──────── RECORDS TO USE ────────

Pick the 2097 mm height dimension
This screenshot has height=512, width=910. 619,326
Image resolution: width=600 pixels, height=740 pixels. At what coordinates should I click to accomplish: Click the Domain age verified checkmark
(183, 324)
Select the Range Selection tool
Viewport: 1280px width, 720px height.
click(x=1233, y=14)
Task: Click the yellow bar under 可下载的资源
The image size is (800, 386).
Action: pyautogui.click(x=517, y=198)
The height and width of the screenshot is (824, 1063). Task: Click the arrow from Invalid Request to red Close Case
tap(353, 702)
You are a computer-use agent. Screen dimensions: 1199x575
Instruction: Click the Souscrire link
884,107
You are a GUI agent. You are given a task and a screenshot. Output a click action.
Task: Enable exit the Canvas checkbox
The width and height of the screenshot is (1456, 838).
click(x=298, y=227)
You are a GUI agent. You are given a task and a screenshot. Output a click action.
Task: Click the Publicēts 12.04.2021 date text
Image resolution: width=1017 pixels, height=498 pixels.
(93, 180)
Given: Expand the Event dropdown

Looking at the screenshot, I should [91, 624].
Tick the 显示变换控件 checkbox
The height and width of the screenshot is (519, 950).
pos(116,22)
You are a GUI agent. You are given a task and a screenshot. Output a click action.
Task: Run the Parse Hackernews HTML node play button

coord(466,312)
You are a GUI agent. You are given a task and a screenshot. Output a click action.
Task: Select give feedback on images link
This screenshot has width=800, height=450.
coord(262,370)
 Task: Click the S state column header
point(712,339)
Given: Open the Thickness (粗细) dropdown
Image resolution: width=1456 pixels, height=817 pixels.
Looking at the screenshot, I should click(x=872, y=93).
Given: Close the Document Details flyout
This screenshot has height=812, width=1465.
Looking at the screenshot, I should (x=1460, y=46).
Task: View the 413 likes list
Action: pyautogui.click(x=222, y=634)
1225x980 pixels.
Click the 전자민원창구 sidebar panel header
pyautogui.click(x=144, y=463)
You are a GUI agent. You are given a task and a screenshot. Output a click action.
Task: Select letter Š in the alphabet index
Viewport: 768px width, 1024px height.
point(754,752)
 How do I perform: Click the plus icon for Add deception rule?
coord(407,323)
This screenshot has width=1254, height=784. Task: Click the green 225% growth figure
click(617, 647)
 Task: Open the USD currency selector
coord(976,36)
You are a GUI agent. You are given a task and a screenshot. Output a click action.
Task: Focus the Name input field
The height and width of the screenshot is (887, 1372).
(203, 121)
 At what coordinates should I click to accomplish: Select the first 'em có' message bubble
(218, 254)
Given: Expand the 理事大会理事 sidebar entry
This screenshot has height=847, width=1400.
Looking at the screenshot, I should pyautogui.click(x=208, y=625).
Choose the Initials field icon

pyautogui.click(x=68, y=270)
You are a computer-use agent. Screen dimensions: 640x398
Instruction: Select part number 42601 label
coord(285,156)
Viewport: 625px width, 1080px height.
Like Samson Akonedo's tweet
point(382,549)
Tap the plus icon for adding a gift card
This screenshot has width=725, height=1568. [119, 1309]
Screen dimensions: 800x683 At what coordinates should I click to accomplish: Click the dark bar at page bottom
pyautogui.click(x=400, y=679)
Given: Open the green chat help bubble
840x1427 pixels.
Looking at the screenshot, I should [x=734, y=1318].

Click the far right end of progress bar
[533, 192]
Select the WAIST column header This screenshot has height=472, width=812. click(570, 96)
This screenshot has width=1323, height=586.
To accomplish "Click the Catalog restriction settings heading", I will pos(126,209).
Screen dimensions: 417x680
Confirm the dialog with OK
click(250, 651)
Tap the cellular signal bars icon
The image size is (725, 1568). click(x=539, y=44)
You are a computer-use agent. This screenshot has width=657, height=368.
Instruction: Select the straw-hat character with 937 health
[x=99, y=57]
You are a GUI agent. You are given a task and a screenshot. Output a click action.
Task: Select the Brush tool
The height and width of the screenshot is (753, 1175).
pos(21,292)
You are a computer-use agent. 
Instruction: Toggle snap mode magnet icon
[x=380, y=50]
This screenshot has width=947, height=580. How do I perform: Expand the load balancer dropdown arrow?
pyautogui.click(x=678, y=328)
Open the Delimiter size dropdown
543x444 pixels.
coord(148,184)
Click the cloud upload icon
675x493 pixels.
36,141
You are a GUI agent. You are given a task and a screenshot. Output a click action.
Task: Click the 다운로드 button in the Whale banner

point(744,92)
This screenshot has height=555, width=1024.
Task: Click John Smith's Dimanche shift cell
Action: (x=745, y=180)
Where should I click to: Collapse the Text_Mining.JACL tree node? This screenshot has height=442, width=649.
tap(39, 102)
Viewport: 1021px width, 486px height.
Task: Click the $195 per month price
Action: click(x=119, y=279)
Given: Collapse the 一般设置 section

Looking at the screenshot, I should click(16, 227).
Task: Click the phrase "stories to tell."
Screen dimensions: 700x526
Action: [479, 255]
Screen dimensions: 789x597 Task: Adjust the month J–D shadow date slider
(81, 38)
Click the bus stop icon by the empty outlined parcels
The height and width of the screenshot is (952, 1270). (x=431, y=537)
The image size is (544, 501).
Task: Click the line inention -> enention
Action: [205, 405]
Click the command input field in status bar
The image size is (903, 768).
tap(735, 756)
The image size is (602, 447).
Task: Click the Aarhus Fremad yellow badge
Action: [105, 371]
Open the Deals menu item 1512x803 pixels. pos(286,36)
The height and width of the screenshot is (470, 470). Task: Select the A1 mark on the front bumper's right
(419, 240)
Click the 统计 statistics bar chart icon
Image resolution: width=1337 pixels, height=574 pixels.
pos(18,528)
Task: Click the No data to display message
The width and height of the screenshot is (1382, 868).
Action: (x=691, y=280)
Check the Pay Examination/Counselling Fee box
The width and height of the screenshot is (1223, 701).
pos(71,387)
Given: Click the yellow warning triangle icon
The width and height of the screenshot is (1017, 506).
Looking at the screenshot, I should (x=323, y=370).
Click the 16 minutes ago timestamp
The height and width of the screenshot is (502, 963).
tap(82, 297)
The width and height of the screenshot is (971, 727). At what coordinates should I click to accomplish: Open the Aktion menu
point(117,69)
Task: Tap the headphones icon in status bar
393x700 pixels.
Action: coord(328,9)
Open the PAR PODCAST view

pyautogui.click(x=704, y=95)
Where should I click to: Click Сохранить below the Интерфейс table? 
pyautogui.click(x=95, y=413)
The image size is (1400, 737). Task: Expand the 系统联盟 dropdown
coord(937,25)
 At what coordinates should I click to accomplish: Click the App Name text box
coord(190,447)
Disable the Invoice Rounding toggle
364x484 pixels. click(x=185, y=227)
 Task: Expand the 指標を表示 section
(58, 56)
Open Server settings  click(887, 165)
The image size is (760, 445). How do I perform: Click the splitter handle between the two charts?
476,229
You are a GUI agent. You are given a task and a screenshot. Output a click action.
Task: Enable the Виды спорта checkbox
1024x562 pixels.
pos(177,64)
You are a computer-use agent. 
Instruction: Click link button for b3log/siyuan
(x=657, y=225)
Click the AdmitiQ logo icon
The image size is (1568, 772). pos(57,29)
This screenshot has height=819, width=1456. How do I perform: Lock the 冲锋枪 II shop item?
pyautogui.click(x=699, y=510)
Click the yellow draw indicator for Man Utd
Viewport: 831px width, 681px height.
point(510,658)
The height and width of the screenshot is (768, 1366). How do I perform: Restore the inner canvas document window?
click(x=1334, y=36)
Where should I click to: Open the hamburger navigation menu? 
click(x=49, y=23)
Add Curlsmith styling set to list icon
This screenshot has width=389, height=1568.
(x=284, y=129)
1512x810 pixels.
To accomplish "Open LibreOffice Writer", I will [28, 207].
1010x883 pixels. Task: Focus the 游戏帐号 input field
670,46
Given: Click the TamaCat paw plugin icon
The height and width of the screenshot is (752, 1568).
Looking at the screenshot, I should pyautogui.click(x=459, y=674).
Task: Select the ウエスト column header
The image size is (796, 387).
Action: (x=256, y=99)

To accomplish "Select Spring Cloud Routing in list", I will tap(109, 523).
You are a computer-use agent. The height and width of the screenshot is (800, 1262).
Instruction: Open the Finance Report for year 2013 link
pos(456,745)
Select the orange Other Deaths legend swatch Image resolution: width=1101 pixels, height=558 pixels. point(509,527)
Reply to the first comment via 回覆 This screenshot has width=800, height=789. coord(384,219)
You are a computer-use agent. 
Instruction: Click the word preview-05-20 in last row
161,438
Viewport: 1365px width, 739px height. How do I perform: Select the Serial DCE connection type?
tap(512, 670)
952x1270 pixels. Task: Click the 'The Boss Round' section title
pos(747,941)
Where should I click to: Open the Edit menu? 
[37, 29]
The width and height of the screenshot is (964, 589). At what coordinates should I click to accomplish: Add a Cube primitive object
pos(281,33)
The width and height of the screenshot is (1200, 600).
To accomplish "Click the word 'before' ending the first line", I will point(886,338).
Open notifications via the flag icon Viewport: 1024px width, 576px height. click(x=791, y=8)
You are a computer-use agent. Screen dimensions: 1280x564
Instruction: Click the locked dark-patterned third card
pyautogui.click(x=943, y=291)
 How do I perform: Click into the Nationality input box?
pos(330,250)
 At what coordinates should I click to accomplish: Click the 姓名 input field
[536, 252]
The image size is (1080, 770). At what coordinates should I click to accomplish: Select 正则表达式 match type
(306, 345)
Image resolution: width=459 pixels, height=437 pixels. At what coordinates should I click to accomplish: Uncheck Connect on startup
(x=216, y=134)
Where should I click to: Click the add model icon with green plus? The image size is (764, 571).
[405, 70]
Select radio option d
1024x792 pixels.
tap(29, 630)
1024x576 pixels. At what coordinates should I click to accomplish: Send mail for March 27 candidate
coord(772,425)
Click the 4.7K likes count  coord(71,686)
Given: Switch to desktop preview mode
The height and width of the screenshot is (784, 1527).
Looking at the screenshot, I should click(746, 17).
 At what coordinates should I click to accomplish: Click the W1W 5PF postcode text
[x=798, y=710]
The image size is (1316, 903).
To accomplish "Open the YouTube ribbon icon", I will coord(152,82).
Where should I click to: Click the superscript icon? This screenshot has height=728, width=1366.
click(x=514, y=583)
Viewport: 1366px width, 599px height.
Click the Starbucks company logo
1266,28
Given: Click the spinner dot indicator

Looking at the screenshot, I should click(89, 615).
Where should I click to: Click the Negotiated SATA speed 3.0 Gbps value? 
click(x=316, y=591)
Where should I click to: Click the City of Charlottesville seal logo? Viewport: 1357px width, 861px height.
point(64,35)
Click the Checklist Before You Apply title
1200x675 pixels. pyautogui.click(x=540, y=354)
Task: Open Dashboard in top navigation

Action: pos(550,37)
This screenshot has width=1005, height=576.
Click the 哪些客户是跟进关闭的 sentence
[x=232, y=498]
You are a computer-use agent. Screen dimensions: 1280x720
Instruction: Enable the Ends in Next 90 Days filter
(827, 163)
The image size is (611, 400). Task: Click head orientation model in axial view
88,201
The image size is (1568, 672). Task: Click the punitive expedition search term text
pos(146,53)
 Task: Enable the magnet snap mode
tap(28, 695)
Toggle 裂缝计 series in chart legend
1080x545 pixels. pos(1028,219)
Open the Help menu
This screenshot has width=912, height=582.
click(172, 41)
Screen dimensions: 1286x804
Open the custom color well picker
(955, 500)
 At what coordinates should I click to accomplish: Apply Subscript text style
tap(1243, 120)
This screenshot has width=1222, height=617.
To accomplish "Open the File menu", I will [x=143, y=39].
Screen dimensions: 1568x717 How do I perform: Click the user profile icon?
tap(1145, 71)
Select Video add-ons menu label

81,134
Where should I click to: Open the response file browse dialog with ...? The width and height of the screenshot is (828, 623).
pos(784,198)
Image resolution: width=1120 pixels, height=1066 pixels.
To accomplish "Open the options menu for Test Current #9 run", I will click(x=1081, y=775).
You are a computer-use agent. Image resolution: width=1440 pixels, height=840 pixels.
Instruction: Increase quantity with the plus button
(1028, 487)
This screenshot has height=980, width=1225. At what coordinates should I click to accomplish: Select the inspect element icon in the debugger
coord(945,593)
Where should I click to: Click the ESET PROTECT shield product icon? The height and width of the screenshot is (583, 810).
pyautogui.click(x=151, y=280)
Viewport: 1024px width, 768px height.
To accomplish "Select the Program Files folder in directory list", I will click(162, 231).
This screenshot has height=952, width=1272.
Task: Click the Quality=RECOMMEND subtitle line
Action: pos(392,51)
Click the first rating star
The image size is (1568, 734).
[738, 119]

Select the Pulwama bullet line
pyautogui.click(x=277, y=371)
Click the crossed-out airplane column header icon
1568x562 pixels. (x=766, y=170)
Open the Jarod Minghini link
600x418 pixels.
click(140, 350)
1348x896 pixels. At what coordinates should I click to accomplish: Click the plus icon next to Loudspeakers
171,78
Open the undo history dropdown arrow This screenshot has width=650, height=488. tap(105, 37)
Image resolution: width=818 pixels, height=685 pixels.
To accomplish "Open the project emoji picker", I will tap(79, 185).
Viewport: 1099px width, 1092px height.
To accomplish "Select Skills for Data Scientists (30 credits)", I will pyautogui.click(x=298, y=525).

────────

**WORK TO COMPLETE:**
For each line of the entries that holds the word "settings", pull that line out.

**YOUR RESPONSE:**
To accomplish "Click the Catalog restriction settings heading", I will pos(126,209).
Open Server settings  click(887, 165)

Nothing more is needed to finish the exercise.